REQUIRED WORK: Print out the data below with every line intact.

Source records
========
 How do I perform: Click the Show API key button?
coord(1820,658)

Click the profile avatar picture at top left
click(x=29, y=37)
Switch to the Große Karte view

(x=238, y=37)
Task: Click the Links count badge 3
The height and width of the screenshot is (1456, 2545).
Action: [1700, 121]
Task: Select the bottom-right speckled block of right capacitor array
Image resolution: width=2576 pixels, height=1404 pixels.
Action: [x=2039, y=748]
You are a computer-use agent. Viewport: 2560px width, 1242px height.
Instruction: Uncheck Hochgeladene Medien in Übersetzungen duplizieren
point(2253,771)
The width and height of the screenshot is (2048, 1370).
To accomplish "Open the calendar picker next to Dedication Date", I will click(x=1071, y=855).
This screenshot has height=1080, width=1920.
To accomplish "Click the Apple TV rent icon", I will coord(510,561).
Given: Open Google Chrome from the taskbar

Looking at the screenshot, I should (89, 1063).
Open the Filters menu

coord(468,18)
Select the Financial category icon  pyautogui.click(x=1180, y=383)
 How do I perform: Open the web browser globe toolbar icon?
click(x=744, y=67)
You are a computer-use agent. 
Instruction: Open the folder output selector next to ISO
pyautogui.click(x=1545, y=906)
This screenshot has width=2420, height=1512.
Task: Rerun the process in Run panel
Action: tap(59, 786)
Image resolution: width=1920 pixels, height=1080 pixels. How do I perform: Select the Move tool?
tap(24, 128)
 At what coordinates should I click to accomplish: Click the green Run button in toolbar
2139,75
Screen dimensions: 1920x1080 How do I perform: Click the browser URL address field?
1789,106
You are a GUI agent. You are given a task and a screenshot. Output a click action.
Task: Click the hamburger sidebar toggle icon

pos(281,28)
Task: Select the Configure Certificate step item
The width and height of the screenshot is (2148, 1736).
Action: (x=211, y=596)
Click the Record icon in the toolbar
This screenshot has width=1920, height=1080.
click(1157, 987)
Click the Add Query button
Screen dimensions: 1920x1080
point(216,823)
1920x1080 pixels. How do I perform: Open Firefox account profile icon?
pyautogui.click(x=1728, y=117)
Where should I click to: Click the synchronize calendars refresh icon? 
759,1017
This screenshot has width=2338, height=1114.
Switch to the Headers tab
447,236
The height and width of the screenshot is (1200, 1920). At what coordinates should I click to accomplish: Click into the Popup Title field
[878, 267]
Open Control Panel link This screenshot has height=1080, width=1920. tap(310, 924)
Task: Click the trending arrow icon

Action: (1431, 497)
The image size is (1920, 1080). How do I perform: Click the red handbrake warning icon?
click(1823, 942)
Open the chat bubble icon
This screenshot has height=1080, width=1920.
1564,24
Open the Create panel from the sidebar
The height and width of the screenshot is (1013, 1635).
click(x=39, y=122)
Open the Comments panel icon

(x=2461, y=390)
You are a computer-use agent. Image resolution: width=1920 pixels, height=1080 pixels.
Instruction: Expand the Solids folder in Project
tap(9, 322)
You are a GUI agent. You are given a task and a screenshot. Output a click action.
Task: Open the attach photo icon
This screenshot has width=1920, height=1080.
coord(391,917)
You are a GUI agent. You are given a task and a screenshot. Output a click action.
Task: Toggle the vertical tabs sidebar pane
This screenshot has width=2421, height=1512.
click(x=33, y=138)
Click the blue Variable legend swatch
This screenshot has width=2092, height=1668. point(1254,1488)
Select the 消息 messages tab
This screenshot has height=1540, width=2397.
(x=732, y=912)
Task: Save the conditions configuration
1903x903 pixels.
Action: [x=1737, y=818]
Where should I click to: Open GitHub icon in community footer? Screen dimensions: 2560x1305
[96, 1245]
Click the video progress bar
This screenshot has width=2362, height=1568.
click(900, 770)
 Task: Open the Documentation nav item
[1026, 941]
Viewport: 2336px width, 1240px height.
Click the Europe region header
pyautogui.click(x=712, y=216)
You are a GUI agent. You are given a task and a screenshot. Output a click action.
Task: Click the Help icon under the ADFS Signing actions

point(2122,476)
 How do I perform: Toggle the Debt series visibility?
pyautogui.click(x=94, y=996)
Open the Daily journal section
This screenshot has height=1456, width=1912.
========
SOLUTION:
 How do I perform: Click the Show API key button?
coord(1820,658)

Click the profile avatar picture at top left
click(x=29, y=37)
Switch to the Große Karte view

(x=238, y=37)
Task: Click the Links count badge 3
The height and width of the screenshot is (1456, 2545).
Action: [1700, 121]
Task: Select the bottom-right speckled block of right capacitor array
Image resolution: width=2576 pixels, height=1404 pixels.
Action: [x=2039, y=748]
You are a computer-use agent. Viewport: 2560px width, 1242px height.
Instruction: Uncheck Hochgeladene Medien in Übersetzungen duplizieren
point(2253,771)
The width and height of the screenshot is (2048, 1370).
To accomplish "Open the calendar picker next to Dedication Date", I will click(x=1071, y=855).
This screenshot has height=1080, width=1920.
To accomplish "Click the Apple TV rent icon", I will coord(510,561).
Given: Open Google Chrome from the taskbar

Looking at the screenshot, I should (89, 1063).
Open the Filters menu

coord(468,18)
Select the Financial category icon  pyautogui.click(x=1180, y=383)
 How do I perform: Open the web browser globe toolbar icon?
click(x=744, y=67)
You are a computer-use agent. 
Instruction: Open the folder output selector next to ISO
pyautogui.click(x=1545, y=906)
This screenshot has width=2420, height=1512.
Task: Rerun the process in Run panel
Action: tap(59, 786)
Image resolution: width=1920 pixels, height=1080 pixels. How do I perform: Select the Move tool?
tap(24, 128)
 At what coordinates should I click to accomplish: Click the green Run button in toolbar
2139,75
Screen dimensions: 1920x1080 How do I perform: Click the browser URL address field?
1789,106
You are a GUI agent. You are given a task and a screenshot. Output a click action.
Task: Click the hamburger sidebar toggle icon

pos(281,28)
Task: Select the Configure Certificate step item
The width and height of the screenshot is (2148, 1736).
Action: (x=211, y=596)
Click the Record icon in the toolbar
This screenshot has width=1920, height=1080.
click(1157, 987)
Click the Add Query button
Screen dimensions: 1920x1080
point(216,823)
1920x1080 pixels. How do I perform: Open Firefox account profile icon?
pyautogui.click(x=1728, y=117)
Where should I click to: Click the synchronize calendars refresh icon? 
759,1017
This screenshot has width=2338, height=1114.
Switch to the Headers tab
447,236
The height and width of the screenshot is (1200, 1920). At what coordinates should I click to accomplish: Click into the Popup Title field
[878, 267]
Open Control Panel link This screenshot has height=1080, width=1920. tap(310, 924)
Task: Click the trending arrow icon

Action: (1431, 497)
The image size is (1920, 1080). How do I perform: Click the red handbrake warning icon?
click(1823, 942)
Open the chat bubble icon
This screenshot has height=1080, width=1920.
1564,24
Open the Create panel from the sidebar
The height and width of the screenshot is (1013, 1635).
click(x=39, y=122)
Open the Comments panel icon

(x=2461, y=390)
You are a computer-use agent. Image resolution: width=1920 pixels, height=1080 pixels.
Instruction: Expand the Solids folder in Project
tap(9, 322)
You are a GUI agent. You are given a task and a screenshot. Output a click action.
Task: Open the attach photo icon
This screenshot has width=1920, height=1080.
coord(391,917)
You are a GUI agent. You are given a task and a screenshot. Output a click action.
Task: Toggle the vertical tabs sidebar pane
This screenshot has width=2421, height=1512.
click(x=33, y=138)
Click the blue Variable legend swatch
This screenshot has width=2092, height=1668. point(1254,1488)
Select the 消息 messages tab
This screenshot has height=1540, width=2397.
(x=732, y=912)
Task: Save the conditions configuration
1903x903 pixels.
Action: [x=1737, y=818]
Where should I click to: Open GitHub icon in community footer? Screen dimensions: 2560x1305
[96, 1245]
Click the video progress bar
This screenshot has width=2362, height=1568.
click(900, 770)
 Task: Open the Documentation nav item
[1026, 941]
Viewport: 2336px width, 1240px height.
Click the Europe region header
pyautogui.click(x=712, y=216)
You are a GUI agent. You are given a task and a screenshot. Output a click action.
Task: Click the Help icon under the ADFS Signing actions

point(2122,476)
 How do I perform: Toggle the Debt series visibility?
pyautogui.click(x=94, y=996)
Open the Daily journal section
This screenshot has height=1456, width=1912.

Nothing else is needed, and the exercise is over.